AVAILABLE DATA:
- - - -

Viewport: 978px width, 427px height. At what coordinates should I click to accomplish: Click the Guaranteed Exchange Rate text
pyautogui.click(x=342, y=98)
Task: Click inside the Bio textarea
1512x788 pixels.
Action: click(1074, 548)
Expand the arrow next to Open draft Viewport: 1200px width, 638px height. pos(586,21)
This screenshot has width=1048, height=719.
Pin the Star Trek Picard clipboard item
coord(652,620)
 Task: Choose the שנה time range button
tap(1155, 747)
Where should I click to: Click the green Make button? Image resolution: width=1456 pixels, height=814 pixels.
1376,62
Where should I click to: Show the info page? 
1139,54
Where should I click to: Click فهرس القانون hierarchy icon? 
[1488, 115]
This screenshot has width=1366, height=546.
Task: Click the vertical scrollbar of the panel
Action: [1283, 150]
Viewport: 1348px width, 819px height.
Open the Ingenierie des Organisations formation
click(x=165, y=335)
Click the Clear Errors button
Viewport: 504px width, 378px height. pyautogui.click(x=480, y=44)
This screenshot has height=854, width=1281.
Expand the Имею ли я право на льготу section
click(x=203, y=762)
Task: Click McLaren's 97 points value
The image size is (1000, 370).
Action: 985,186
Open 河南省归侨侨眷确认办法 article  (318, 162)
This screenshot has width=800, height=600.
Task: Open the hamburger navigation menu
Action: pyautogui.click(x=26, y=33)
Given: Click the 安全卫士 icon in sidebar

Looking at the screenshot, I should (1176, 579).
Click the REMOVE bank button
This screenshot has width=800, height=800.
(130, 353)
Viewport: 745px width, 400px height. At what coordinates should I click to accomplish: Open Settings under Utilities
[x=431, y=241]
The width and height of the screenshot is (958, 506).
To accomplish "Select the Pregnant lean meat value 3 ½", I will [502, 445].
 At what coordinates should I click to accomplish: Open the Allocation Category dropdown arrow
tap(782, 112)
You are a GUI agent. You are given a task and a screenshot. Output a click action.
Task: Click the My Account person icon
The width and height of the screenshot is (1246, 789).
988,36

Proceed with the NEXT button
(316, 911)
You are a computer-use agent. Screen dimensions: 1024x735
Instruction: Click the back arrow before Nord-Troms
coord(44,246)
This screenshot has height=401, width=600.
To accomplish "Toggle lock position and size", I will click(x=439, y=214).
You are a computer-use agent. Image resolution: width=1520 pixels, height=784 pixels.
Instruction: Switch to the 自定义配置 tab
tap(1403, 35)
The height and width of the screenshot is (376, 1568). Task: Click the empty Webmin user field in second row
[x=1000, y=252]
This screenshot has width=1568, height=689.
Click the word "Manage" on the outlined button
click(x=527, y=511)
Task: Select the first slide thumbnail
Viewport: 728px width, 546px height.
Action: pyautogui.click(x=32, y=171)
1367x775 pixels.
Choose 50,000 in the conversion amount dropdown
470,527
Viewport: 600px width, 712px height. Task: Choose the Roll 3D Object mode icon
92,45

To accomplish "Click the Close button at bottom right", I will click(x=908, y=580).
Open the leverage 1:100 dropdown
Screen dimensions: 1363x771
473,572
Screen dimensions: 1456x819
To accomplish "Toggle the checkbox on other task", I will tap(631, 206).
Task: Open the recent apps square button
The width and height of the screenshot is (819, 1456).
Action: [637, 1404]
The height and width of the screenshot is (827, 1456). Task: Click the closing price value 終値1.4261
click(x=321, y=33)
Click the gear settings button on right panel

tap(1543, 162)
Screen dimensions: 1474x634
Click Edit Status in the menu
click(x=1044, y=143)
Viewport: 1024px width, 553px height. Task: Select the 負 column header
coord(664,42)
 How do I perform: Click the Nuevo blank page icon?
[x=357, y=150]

- - - -

WORK INSTRUCTION: Lines from the one containing "Open the leverage 1:100 dropdown" through the final line of the material should be set down exactly, and no other lines.

RESULT FOR THIS TASK:
Open the leverage 1:100 dropdown
Screen dimensions: 1363x771
473,572
Screen dimensions: 1456x819
To accomplish "Toggle the checkbox on other task", I will tap(631, 206).
Task: Open the recent apps square button
The width and height of the screenshot is (819, 1456).
Action: [637, 1404]
The height and width of the screenshot is (827, 1456). Task: Click the closing price value 終値1.4261
click(x=321, y=33)
Click the gear settings button on right panel

tap(1543, 162)
Screen dimensions: 1474x634
Click Edit Status in the menu
click(x=1044, y=143)
Viewport: 1024px width, 553px height. Task: Select the 負 column header
coord(664,42)
 How do I perform: Click the Nuevo blank page icon?
[x=357, y=150]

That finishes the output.